Con cierta frecuencia me veo en escenas que son como un ‘Deya vu’. Tengo la sensación y a veces la certeza de que muchas cosas que percibo ya las vi en otro momento. Y siento, también, que vivo a la vez en realidades distintas, en mundos paralelos en los que habito simultáneamente o me muevo de uno a otro en milésimas de segundos y, finalmente, no sé cuál es real y cuál es el sueño, o si ambos son reales o son un sueño los dos, y llega el momento en que no distingo claramente el uno del otro. Después, siento que despierto, aterrizo y procuro ubicarme en este que creo que es el real, pero no dejo de pensar que el otro también lo era y que tiene tanto sentido como este. Que mi vida está transcurriendo en ambos y que, en consecuencia, no tengo un solo espacio vital sino varios, que por dentro me caben varios mundos y que yo navego en ellos. Sí, así como un ‘Deja vu’, en algún instante de mi vigilia me desdoblo y paso de un plano en microsegundos a vivir alguna escena en el otro y regreso.
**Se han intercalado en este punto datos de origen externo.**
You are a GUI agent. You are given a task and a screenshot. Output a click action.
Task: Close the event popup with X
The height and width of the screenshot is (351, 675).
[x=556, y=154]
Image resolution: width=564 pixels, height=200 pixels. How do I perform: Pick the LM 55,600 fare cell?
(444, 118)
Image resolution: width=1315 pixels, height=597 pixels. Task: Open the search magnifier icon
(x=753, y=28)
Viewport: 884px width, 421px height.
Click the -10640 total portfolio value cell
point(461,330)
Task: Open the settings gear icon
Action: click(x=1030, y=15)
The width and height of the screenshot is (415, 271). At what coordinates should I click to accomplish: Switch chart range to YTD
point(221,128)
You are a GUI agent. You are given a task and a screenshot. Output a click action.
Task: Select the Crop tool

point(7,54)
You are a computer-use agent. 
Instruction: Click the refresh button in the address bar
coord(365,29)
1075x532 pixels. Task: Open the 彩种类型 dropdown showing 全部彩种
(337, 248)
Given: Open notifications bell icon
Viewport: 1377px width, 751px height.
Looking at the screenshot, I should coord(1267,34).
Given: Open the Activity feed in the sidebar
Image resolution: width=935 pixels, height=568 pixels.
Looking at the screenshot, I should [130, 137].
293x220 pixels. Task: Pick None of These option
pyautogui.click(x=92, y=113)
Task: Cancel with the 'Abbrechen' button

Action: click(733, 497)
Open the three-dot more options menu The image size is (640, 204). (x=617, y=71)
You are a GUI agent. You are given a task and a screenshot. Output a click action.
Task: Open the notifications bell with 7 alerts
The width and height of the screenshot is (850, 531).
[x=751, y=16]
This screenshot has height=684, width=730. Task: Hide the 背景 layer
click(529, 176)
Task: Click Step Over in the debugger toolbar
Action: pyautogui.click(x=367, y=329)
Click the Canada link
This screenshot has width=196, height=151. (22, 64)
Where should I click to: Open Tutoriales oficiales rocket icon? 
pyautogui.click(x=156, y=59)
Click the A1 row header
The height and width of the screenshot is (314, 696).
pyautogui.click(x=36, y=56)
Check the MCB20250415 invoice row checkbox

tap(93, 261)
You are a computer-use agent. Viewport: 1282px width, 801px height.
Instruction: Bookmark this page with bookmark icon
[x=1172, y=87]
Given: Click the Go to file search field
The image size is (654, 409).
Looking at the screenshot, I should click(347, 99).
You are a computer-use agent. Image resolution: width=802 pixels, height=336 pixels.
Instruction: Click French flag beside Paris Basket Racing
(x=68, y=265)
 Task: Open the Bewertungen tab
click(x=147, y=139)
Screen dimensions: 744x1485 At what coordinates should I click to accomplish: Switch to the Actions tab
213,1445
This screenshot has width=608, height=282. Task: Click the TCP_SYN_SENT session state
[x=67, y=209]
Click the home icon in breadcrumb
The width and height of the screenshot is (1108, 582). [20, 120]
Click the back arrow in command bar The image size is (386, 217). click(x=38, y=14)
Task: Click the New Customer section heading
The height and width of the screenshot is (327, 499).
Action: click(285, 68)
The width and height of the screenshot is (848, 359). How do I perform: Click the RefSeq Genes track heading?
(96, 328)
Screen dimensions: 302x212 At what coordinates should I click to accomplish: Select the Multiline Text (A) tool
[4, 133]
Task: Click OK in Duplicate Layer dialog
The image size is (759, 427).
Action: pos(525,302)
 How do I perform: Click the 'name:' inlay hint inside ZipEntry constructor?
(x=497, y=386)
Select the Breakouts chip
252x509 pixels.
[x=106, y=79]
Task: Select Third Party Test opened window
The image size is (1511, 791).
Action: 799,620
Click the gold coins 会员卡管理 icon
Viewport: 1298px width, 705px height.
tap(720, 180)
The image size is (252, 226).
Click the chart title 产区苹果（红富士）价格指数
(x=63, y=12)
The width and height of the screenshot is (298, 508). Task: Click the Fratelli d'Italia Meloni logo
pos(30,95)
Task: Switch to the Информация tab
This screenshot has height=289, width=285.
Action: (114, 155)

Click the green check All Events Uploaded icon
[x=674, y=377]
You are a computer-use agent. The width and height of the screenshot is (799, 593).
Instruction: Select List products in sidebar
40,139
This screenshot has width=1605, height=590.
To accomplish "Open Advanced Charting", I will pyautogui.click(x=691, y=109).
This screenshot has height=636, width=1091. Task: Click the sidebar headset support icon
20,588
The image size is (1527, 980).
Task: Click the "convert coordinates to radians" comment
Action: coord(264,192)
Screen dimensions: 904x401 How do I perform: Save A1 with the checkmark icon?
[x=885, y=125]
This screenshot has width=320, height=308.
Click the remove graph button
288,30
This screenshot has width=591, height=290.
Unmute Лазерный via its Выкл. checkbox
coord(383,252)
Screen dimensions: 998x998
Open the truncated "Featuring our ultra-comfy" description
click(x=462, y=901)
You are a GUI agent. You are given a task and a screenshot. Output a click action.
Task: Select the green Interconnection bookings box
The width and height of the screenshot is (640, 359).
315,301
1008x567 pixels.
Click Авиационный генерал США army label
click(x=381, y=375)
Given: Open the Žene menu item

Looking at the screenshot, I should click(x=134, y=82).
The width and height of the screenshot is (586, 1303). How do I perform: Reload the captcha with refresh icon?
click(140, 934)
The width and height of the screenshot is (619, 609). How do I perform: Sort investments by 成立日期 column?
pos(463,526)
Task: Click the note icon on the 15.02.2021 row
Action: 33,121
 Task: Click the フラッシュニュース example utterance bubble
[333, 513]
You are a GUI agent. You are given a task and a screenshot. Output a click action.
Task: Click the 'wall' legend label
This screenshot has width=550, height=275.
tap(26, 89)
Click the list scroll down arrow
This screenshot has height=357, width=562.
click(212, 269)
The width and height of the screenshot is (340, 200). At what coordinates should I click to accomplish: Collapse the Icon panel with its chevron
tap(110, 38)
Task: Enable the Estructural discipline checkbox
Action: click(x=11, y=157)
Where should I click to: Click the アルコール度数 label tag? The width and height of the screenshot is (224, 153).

Es un ejercicio relámpago de la mente, como una súbita distracción que me sacude por un instante y rápidamente vuelvo en mí, si es que acaso me he ido.

También pasa en el sueño, claro está, seguramente en un plano astral donde sabemos que tenemos experiencias propias de ese mundo o proyecciones de este plano físico. Y donde siento la provisión de un sinnúmero de mensajes, tal vez emanados de los guardianes de mi vida, que me hablan de esa manera sobre lo que me pasa o lo que debería hacer en este mundo terrenal. Porque todo tiene que ver con todo. Porque el tiempo es circular.